Before the App Store thing happened, Apple was improving OS X. Yay! Improved OS X! Now, OS X is a mere pawn in a larger game, and the agenda has shifted.
The AppStoreMonster is hungry. Must eat. Still hungry. Must eat more. Still hungry. You get the idea.
It’s the exact bag of incentives that prevent precision strikes and dialing down for the improvement of the platform. It’s the exact bag of incentives that create their own logic for shock and awe.
By Chucky · 2011.07.08 13:51
So, if I understand correctly, your (Jesper) worry is that apps are constraining themselves in ways that may not make sense to them in order to fit on the Mac App Store, simply out of a vague, ominous “if you’re not on the Mac App Store, you’re dooooomed…” perceived message. (I read your original post as though you were talking about user perceptions, rather than about developers)
Well, that’s entirely possible, though I’m not sure it happens as much as you seem to think it does. Most software developers seem to be rather pragmatic and the type to wait and see, rather than overreact before it’s time. So the same way, I say wait and see wether apps actually change for the worst. So far, these changes in Growl seem to me to be a reasonable tradeoff (and not all related to the Mac App Store anyway); your mileage may vary, of course.
By Pierre Lebeaupin · 2011.07.08 23:59
Pierre: My original understanding of many of the Growl changes was that there were projects picked off not (only?) because they were tiresome to keep updated but because they would be inconvenient if Growl was to participate in a store environment.
So far, it seems to have come down to an issue of maintenance fatigue, and could simply, although not easily, be solved by someone else maintaining the same tools. It seems that they have chosen this route out of necessity and not because of inconvenience, which is better than what I feared, because it is at least rectifiable. (As is anything with a BSD license, of course.)

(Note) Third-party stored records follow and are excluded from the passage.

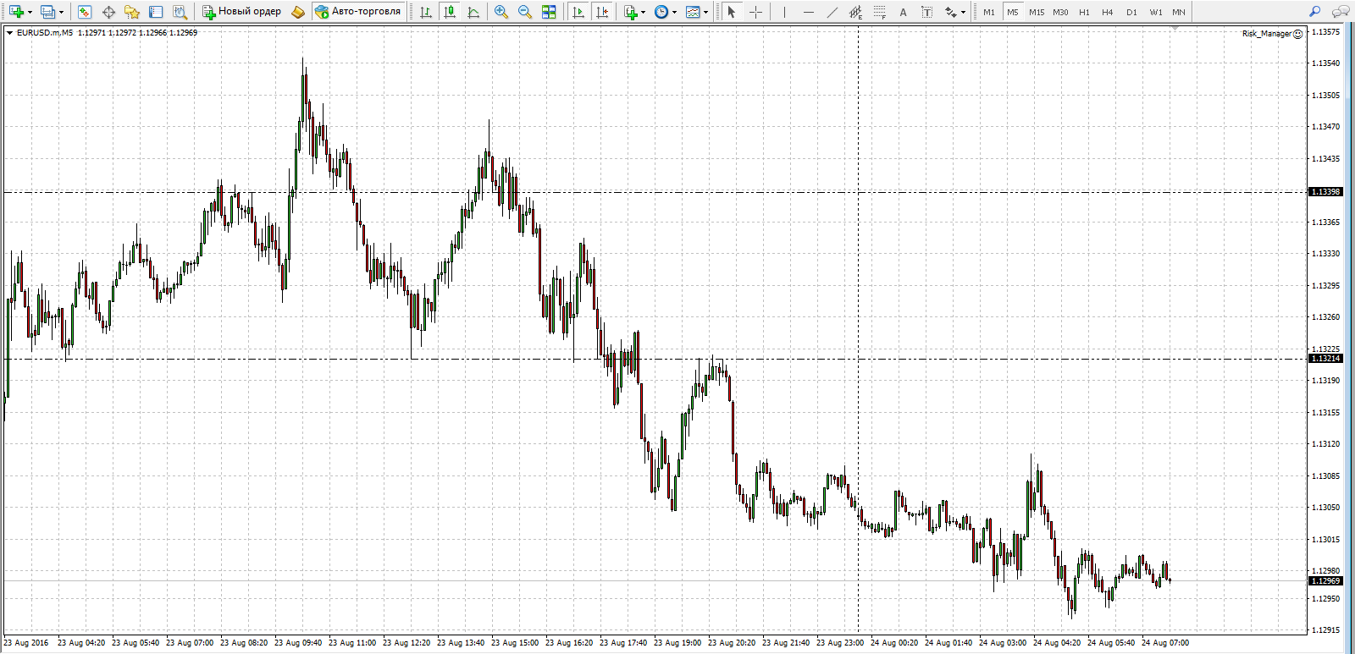Open the search magnifier icon

(1315, 12)
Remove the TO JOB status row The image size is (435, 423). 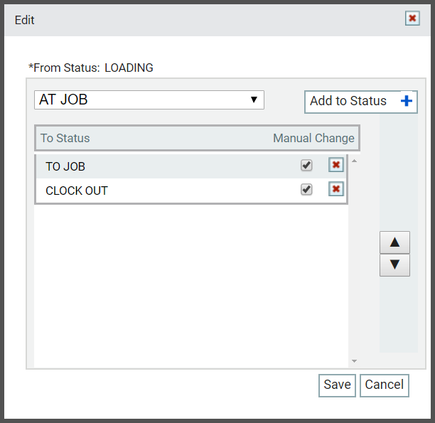coord(336,165)
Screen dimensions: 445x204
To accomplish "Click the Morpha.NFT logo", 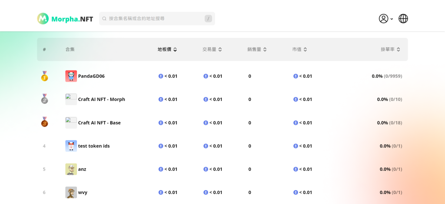I will (x=65, y=19).
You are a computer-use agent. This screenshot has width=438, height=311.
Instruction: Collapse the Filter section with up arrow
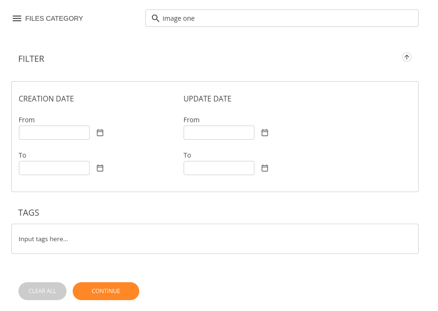406,57
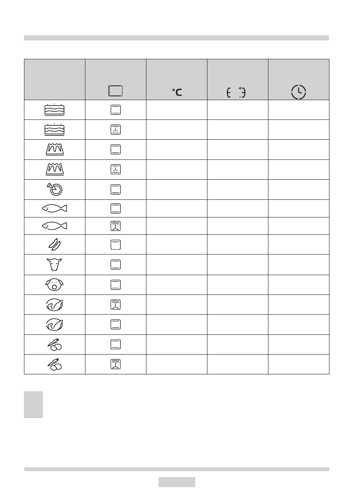Viewport: 353px width, 501px height.
Task: Pick the fan mode icon beside the lower bundt cake
Action: tap(116, 170)
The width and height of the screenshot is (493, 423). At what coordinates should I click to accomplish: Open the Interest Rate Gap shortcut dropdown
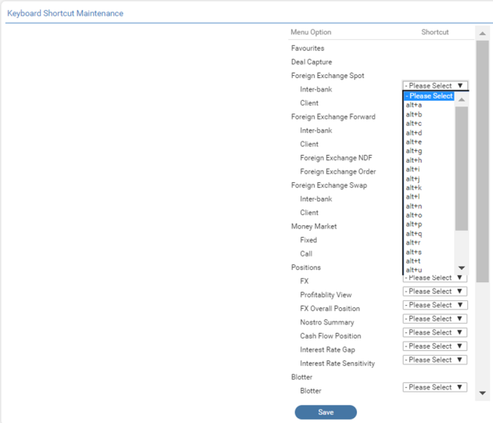pyautogui.click(x=435, y=346)
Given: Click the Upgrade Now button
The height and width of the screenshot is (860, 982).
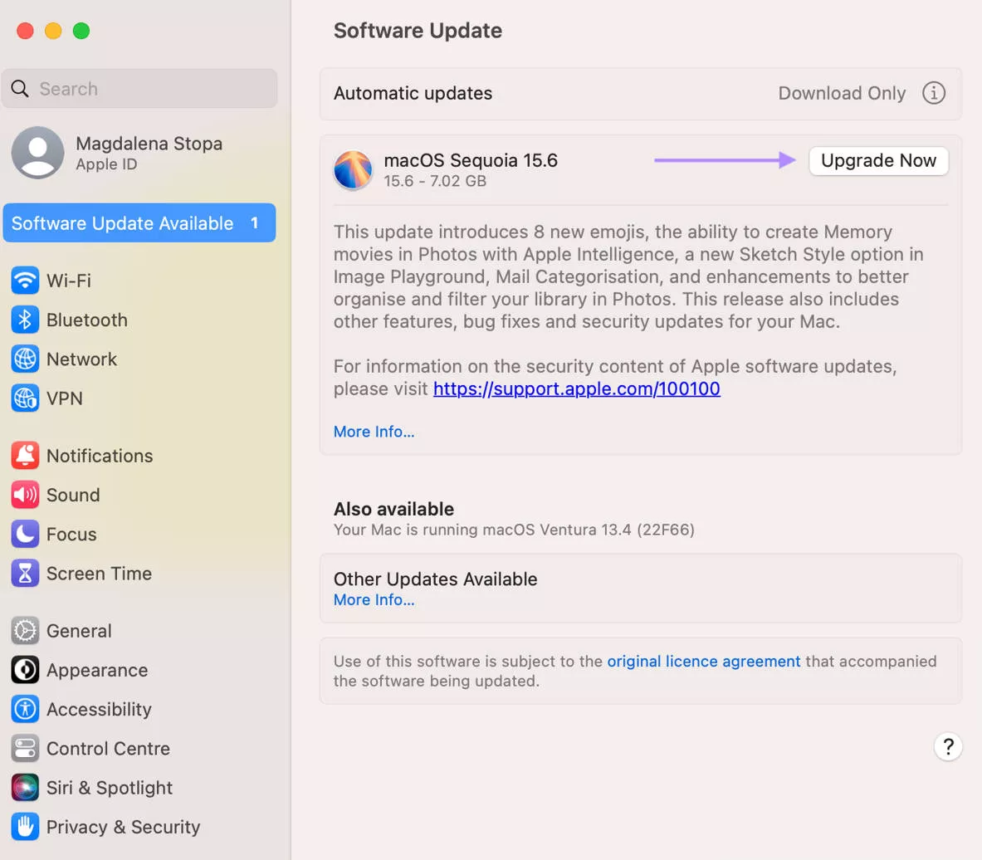Looking at the screenshot, I should click(877, 160).
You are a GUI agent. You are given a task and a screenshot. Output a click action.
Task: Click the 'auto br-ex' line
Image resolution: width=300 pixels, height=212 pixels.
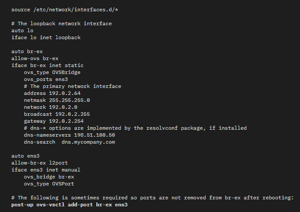[x=27, y=51]
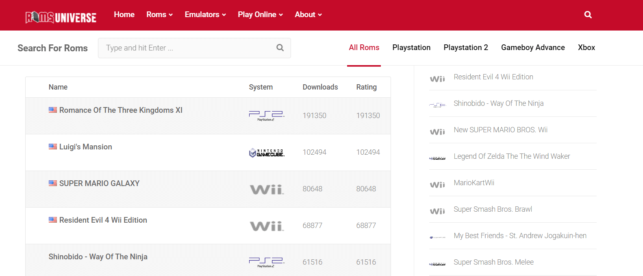The image size is (643, 276).
Task: Click the GameCube logo beside Luigi's Mansion
Action: point(267,153)
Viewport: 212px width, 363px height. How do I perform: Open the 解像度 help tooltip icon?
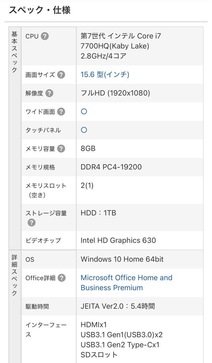tap(49, 93)
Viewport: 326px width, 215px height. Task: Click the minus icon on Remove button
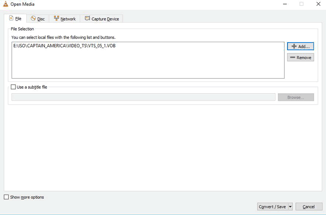click(292, 57)
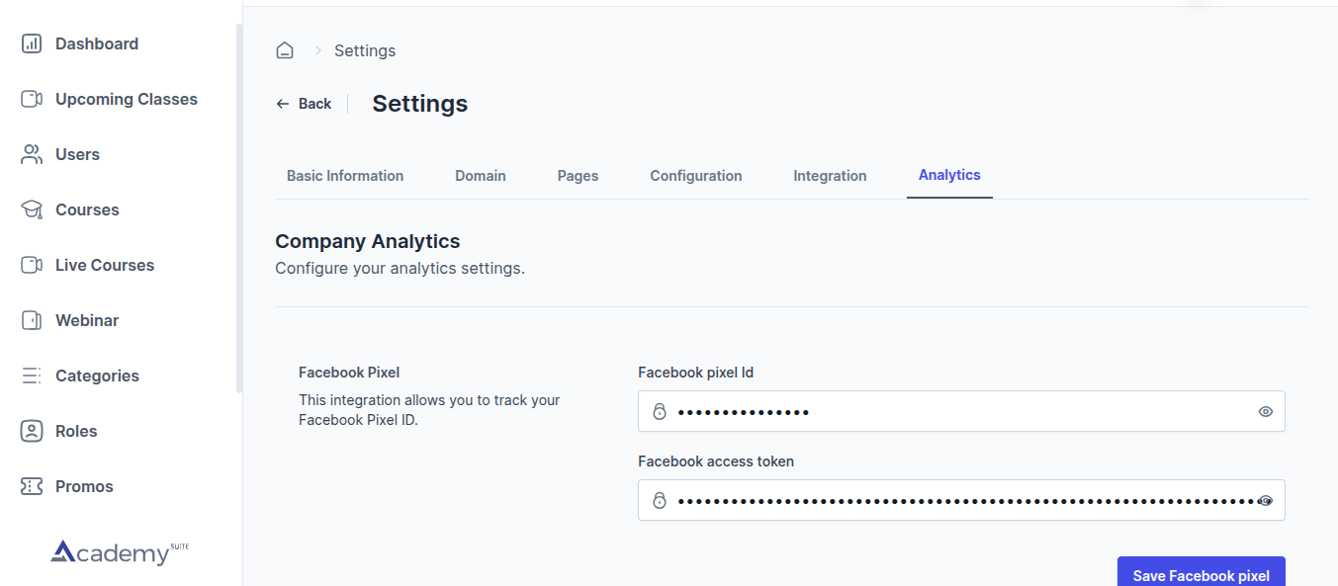The width and height of the screenshot is (1338, 586).
Task: Select the Courses graduation cap icon
Action: pyautogui.click(x=32, y=209)
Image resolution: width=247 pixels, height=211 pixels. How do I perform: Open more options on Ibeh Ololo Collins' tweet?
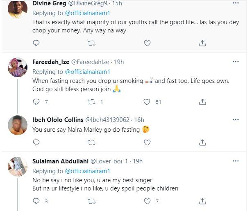coord(236,119)
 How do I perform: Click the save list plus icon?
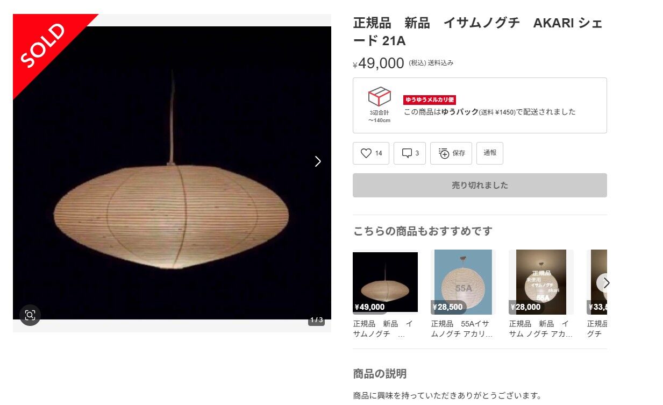pos(444,153)
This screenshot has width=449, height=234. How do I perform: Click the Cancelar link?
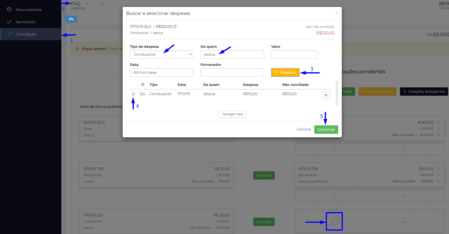tap(304, 130)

My fears are twofold: partly Chucky’s brand of App-Store-eating-everything fear, partly the self-fulfilling what-if self-censorship that will smooth the way for a steamroll transition to the App Store. Talking about the second case is dangerous unless you really see actual concerns, which is why I am loathe to do so. Growl is important because it is a popular mainstay that I two weeks ago would have regarded as one of the last things to hit the App Store ever because it’s so much about enriching your apps en masse in a way that does not provide another app.
I am starting to come around to the idea that the way Growl will now work (notifications in embedded apps anyway, control over them if you install Growl) may be a way of solving the difficult equation of describing Growl to people, because it hinges on saying “if you install this, then capabilities sprout up elsewhere”. Many people aren’t used to installing capabilities as such, and App Stores aren’t weaning them into that line of thinking.
Aside from all of that, I know slightly more than I’m telling you due to some information that I am withholding that could make my case clearer. We’ll see in a few weeks whether some other fears come to pass. (This is not a get-out-of-jail-free card; anyone who’s truly interested in this can get in touch with me by the middle of August, at which point I should probably be able to discuss this, if they don’t think they’ve seen anything more about this on waffle.)
By Jesper · 2011.07.10 23:47
OK, that’s fine; you almost certainly get more signals about this than I do. We’ll see what happens in the end. I should note, though, that due to network effects every successful tech introduction or transition is to an extent a self-fulfilling prophecy, since it succeeded in part thanks to people who believed in it; but the other parts means that even Apple needs the wind to blow to an extent in direction of such a move to make it happen, even them cannot drive such a change by their sheer will alone.